HL emerged as the strongest direct path of self-care behaviors when it mediates the effects of knowledge, perceived severity, and self-efficacy. Several previous studies, in which researchers examined only the indirect routes of HL on self-care behaviors, failed to observe the direct association [17, 34, 35]. These findings indicated that HL is not directly influenced by self-care behaviors, but probably exerts its effects through knowledge, perceived severity, and patients’ self-efficacy [11, 34, 35]. Likewise, HL indirectly predicted diabetes self-care behavior through constructs of efficacy. In this study, the higher HL associated with higher diabetes self-care behaviors, and this issue may result in increased patient efficacy to manage their diabetes.

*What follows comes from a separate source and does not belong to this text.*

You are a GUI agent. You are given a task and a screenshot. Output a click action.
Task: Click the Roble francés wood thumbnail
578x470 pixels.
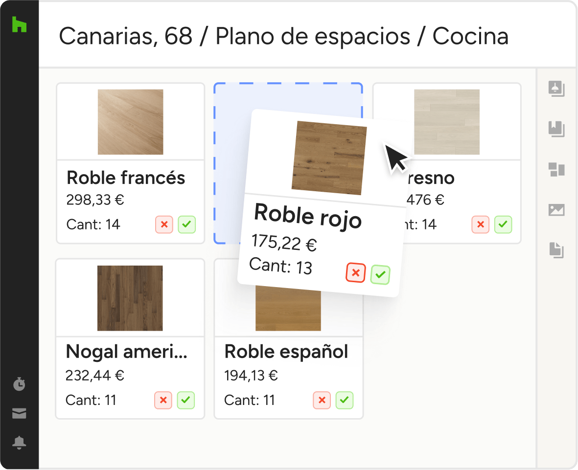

In support of this finding, several studies showed that having adequate HL is related to self-care behaviors for chronic disease [17, 34]. It is concluded that when a patient has adequate HL and their effective role in controlling diabetes, it will be more likely for them to engage in diabetes self-care behaviors.

This study has some limitations, which are worth noting. It was carried out at a single health center in northeastern Iran, so the generalization of our findings to other communities across the nation would need to be done cautiously. However, we highlight the need to be cautious in interpreting the effect of the construct of EPPM, HL, and knowledge across diverse populations. Second, the results of the present study were assessed using a self-report questionnaire, which may have led to the possibility of biased results in mean scores. Third, we did not examine the effects of diabetes complications and its duration that may influence self-care behaviors, diabetes knowledge, and health literacy. Although our finding is consistent with previous reports, these factors could be included when assessing diabetes self-care behaviors, HL, and diabetes knowledge. Finally, in this study, there was a significant association between HL and perceived susceptibility, and between knowledge and susceptibility. Of note is that race/ethnicity was related to individuals’ knowledge and health literacy. In this study, it is possible, other unmeasured parameters could be mediating this association such as social and personal motivation and patient-provider communication. Therefore, further studies with longitudinal data are required to better understand the mechanisms through which knowledge and HL are associated with diabetes self-care behaviors.

Conclusion

The effectiveness of EPPM for identifying the potential determinates or predictors of diabetes self-care behaviors was empirically supported. This study highlights the impact of an individual’s perceived susceptibility, efficacy, self-efficacy, knowledge, and HL on strengthening the level of diabetes self-care behaviors. It is concluded that when a patient has a higher perceived threat and efficacy to diabetes effect, and when a patient has deep diabetes knowledge and HL about self-care methods and their effective role in diabetes management, it will be more likely for them to engage in self-care behaviors practices.

Practical implications

This study is one of the first to test the effectiveness of four message constructs of EPPM improving the diabetes self-care behaviors. Evaluating the effectiveness of the theoretical model in different communities is essential in moving the theory forward and understanding the potential determinates in successful interventions. A unique aspect of this study was that diabetes knowledge and health-related HL were tested to find out how they change the threat and efficacy message in EPPM and support patient’s abilities and beliefs to promote self-care behaviors. Further, identification of a crucial compound that influences diabetes self-care behaviors is practical for health promoters and public health educators to consider knowledge, HL, threat, and health-related efficacy in designing specific self-care practices and interventions among patients with chronic disease such as the diabetic and hypertensive patient.